Published on 6/3/2026 · 2 min read

A physical inventory exists to verify that actual stock matches the theoretical stock recorded in the system. Simple on paper. On the ground, a quiet bias often distorts the result: the counter sees the expected quantity before counting, and their brain unconsciously adjusts what they perceive to match it.

Confirmation bias, inventory's silent enemy

This phenomenon is well documented in cognitive psychology: when we know the expected answer, we tend to find it, even when reality is slightly different. An employee who sees "42" displayed on their handheld terminal before counting a shelf will often, without realizing it, count faster and less carefully as they approach 42 — because their brain treats the task as already "confirmed."

The result: inventories that look perfect on paper but don't reflect what's actually happening on the ground. Real discrepancies (theft, breakage, receiving errors, expired stock) stay invisible until they cause a concrete problem — an unexpected stockout, or a sale of a product that no longer physically exists.

How blind counting works

The fix is simple: never show the theoretical quantity to the person counting. The handheld terminal displays only the location and the item to count — never the expected number. The team counts what they actually see, with no biasing mental reference point.
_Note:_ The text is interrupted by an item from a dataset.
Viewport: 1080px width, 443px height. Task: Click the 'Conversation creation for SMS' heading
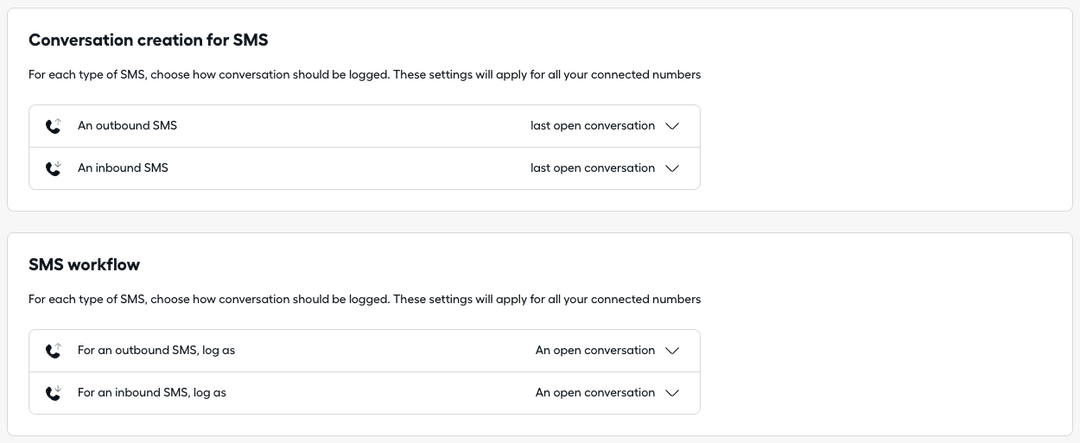[x=148, y=40]
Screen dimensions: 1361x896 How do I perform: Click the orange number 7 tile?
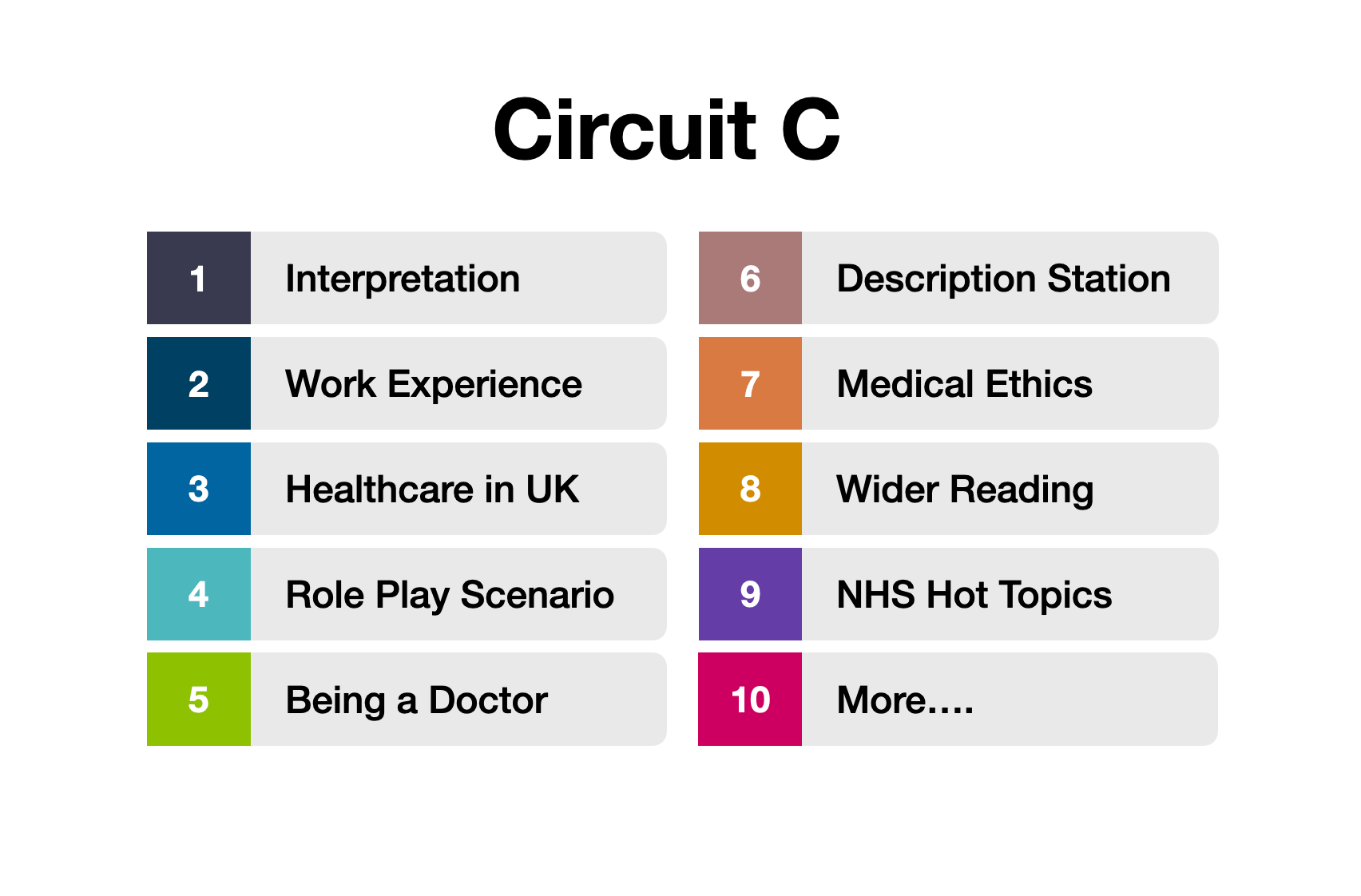(750, 383)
This is one of the innovations we apply systematically at SoonTech during our on-site audits: our terminals are configured to hide the theoretical quantity by default, regardless of which team is doing the counting.

The role of arbitration (the third count)
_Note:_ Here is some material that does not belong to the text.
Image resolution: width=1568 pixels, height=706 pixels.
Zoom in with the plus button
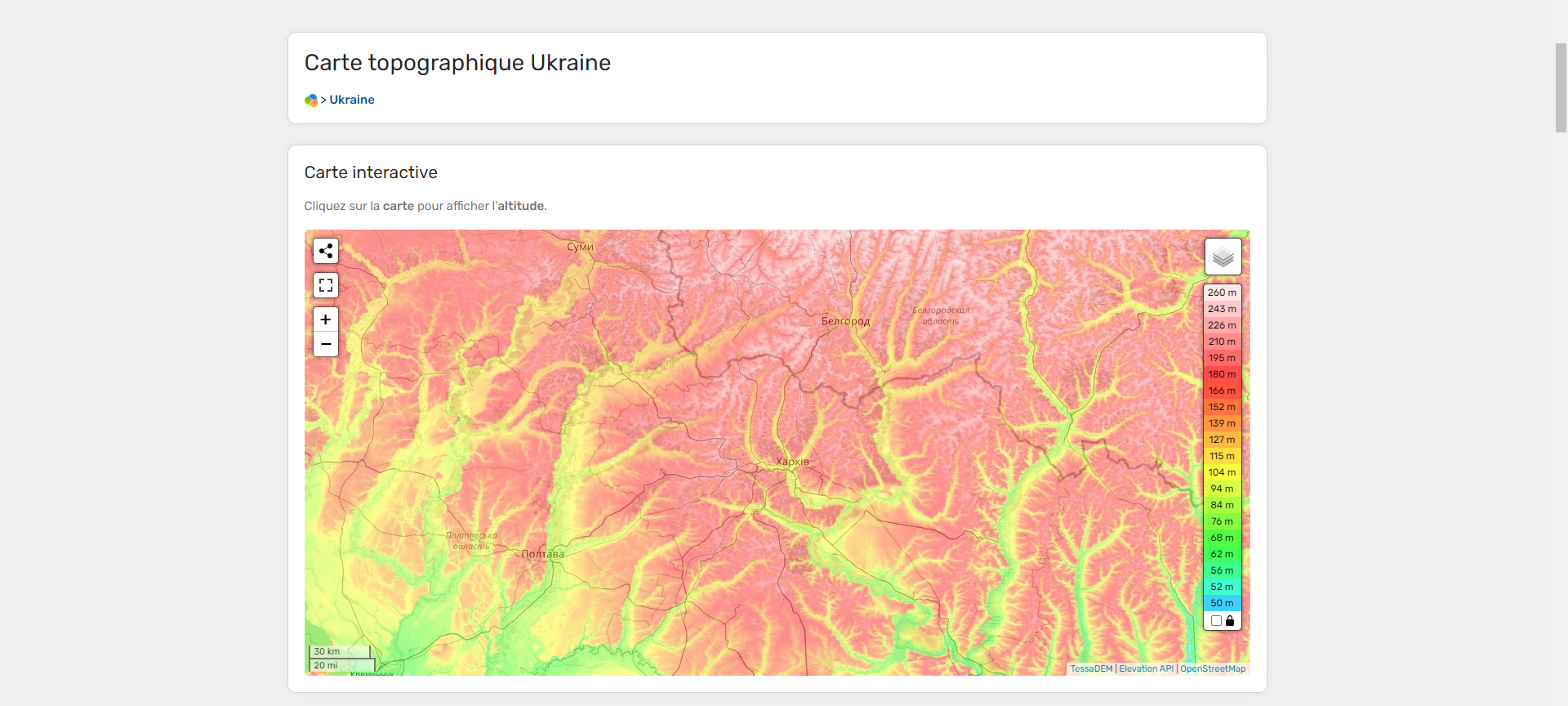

Even with blind counting, two teams can get different numbers for the same location — that's normal, and even useful, since it highlights areas that deserve closer attention. Our protocol includes a systematic double count (team A and team B), and when there's a discrepancy, a third arbitration count decided by a supervisor. This extra step is what separates a "roughly right" inventory from a genuinely certified one.

Accounting entries generated automatically

Once the inventory is validated, the count report automatically generates the corresponding accounting entries (accounts 6114 for stock variations and 3110 for merchandise inventory, per the Moroccan Chart of Accounts). This automation removes a classic source of error: manually re-entering inventory results into accounting days or weeks after the count, once no one remembers the exact context behind the discrepancies.

The result: stock you can actually trust

Blind counting doesn't make inventory faster — it makes it truer. For a business making purchasing, restocking, or pricing decisions based on its stock levels, the difference between a "probably correct" number and a "verified without bias" number has real, measurable value in avoided stockouts and cash that isn't needlessly tied up.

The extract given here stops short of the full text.